Last summer, Mom experienced a significant decline and it got me a little bit worried. With every rapid decline, I can't help but to wonder if this is the turn that is going to lead us to that final stage. I could write all the details of what transpired, about our evaluation for hospice and home health care, but it's a long and exhausting story. To sum it all up in a nutshell, some members of my support group suggested that we get her a hospice evaluation claiming that their loved one received hospice much sooner than the phase my mom was in at that time. I kind of got my hopes up; not because I wanted hospice necessarily but because I thought we might actually be able to get some (free) outside help. Well, after the evaluation, it was determined that she was not eligible for hospice yet, even though she did fit some of the criteria. One of the biggest factors, they told me, was weight loss. Significant weight loss indicates that their eating habits are changing; at the end stages of the disease, weight loss will occur, signaling the advancement of the disease.

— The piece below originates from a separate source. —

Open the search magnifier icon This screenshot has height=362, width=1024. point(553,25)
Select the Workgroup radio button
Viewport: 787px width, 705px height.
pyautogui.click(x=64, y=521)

This left me a little confused. For one thing, in everything I've read up about semantic dementia, it says that weight gain is very common in the late stages of the disease. Mom was at her all time heaviest weight, weighing in at 234 pounds. Her average weight (at nearly 5'8") has always been somewhere between 150-160 lbs. Nevertheless, Mom's eating habits were changing. Some days she'd eat hardly anything at all; other days she would devour 6 or 7 pb&j sandwiches. She was still drinking Ensure though, which is packed full of calories. The hospice nurse recommended that we keep track of her weight and her eating, stating that we could call back for a reevaluation at any time, and especially if we could show changes in her eating patterns and weight loss. So, for the next few months, we kept a log of the times and the quantities of Mom's meals.
After a couple months of doing this, we didn't really see much of a decline (especially in weight) so we decided to quit tracking for a while. The last time I weighed her was early fall and not much had changed. BUT, since that time, Mom has quit drinking her Ensures. Dad has left them out for her on the counter and has even tried personally giving them to her, but she won't drink them. She will only drink water from a plastic water bottle and she is now on a 100% pb&j sandwich diet. We generally only make 1/4 of a sandwich for her at a time because so much of the sandwich ended up going to waste. She was taking one or two bites and disposing of the rest and she will not eat leftovers. She has to watch it being made if she's going to eat it!

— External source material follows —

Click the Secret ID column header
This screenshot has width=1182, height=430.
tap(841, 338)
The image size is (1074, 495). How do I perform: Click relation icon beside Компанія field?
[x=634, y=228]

I've noticed her slimming down a little bit over the past few months, so today I decided that I should get her on the scale-just to note the changes. Our caregiver was at the house with me when I showered her so she helped me to get Mom on the scale afterwards. This is no easy feat; Danielle had to pick up her feet and move them onto the scale while I held onto her upper body. I was shocked when I read the scale. In fact, we put her back on two more times just so I could make sure that we read the number right and that it wasn't a mistake. All 3 times, her weight came in right around 183 pounds; 50 pounds less than she weighed in the fall!

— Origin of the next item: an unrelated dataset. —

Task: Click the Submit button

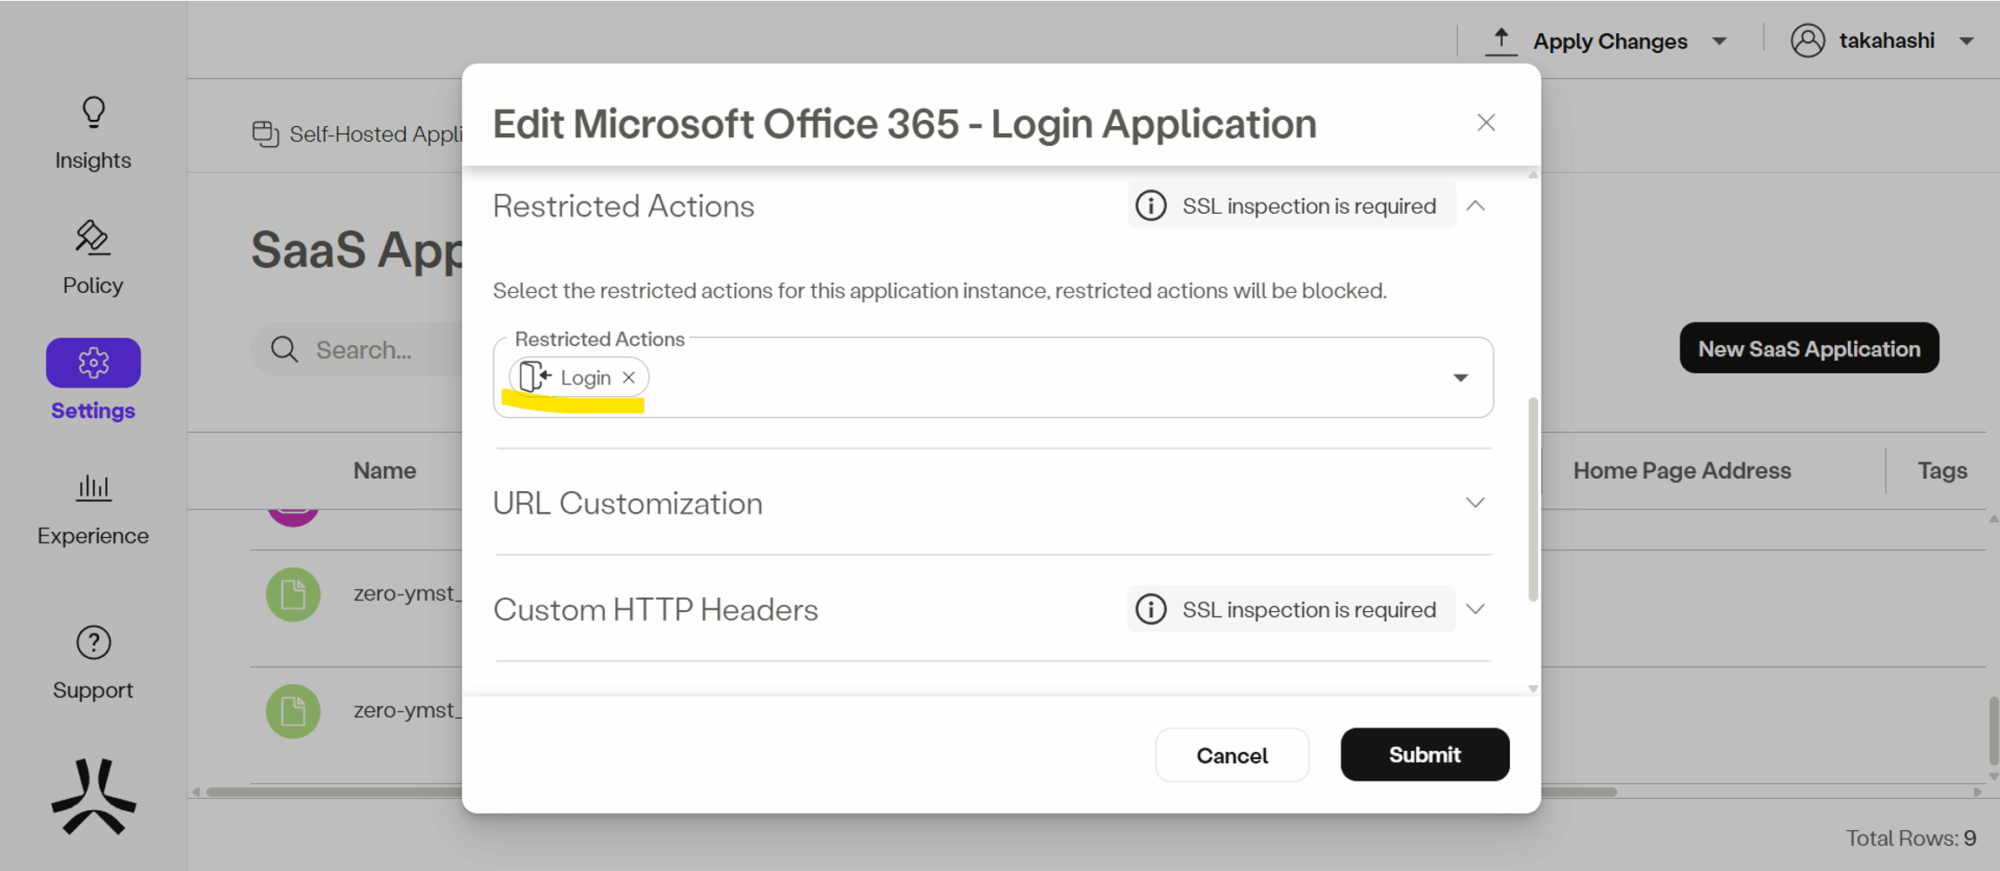Action: pyautogui.click(x=1424, y=755)
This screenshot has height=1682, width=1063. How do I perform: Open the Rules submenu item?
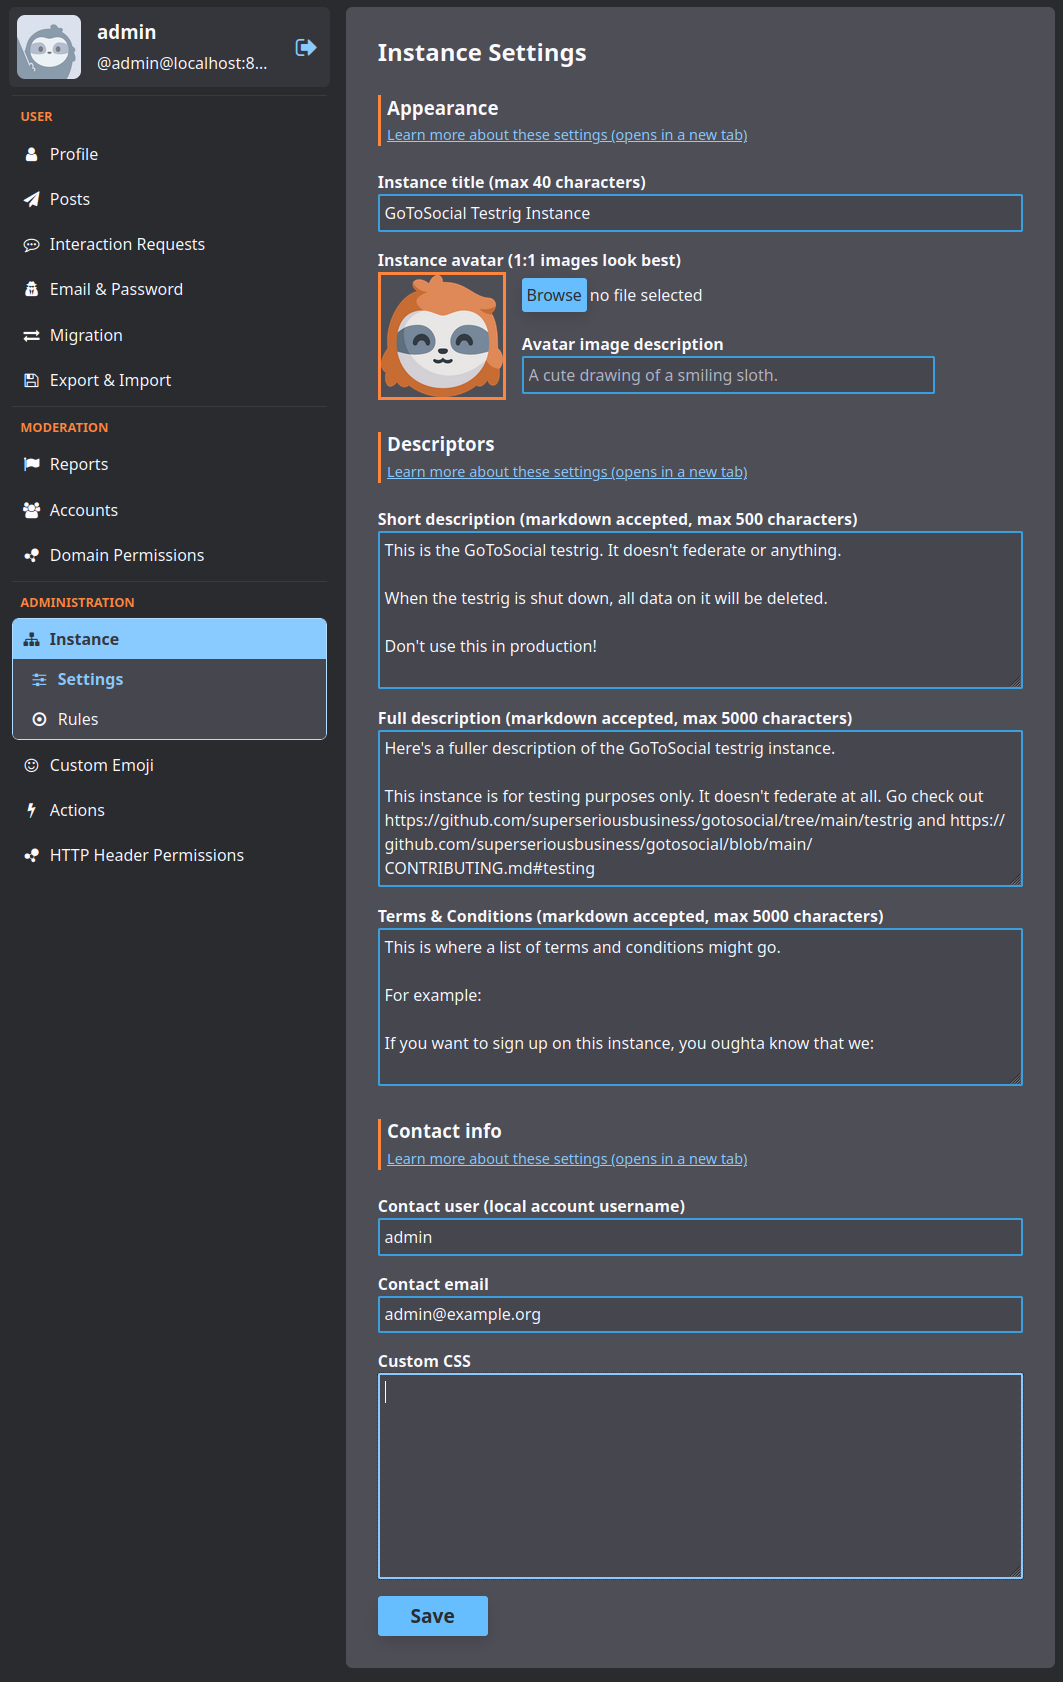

I am understanding more now about the weight gain/weight loss issue in the last phases of the disease. While those with semantic dementia do tend to gain weight in the later stages of the disease, there is an order to that very final stage that I am finally starting to comprehend. As one enters into the very last stage, there comes a disconnect between body and mind. The body forgets how to eat, how to swallow, how to walk, how to talk, how to hold in human waste. We've seen some of these changes already, but we still have a ways to go. I do think it's time to start tracking her weight again. It's possible we could now get her qualified for hospice, although she could still have a long way to go-there's no way to know for certain how long this phase will last. When she begins to have more trouble with her mobility or complications with infections (pneumonia, UTI's), etc., then I think an evaluation will be in order. Until then, we take it one day at a time.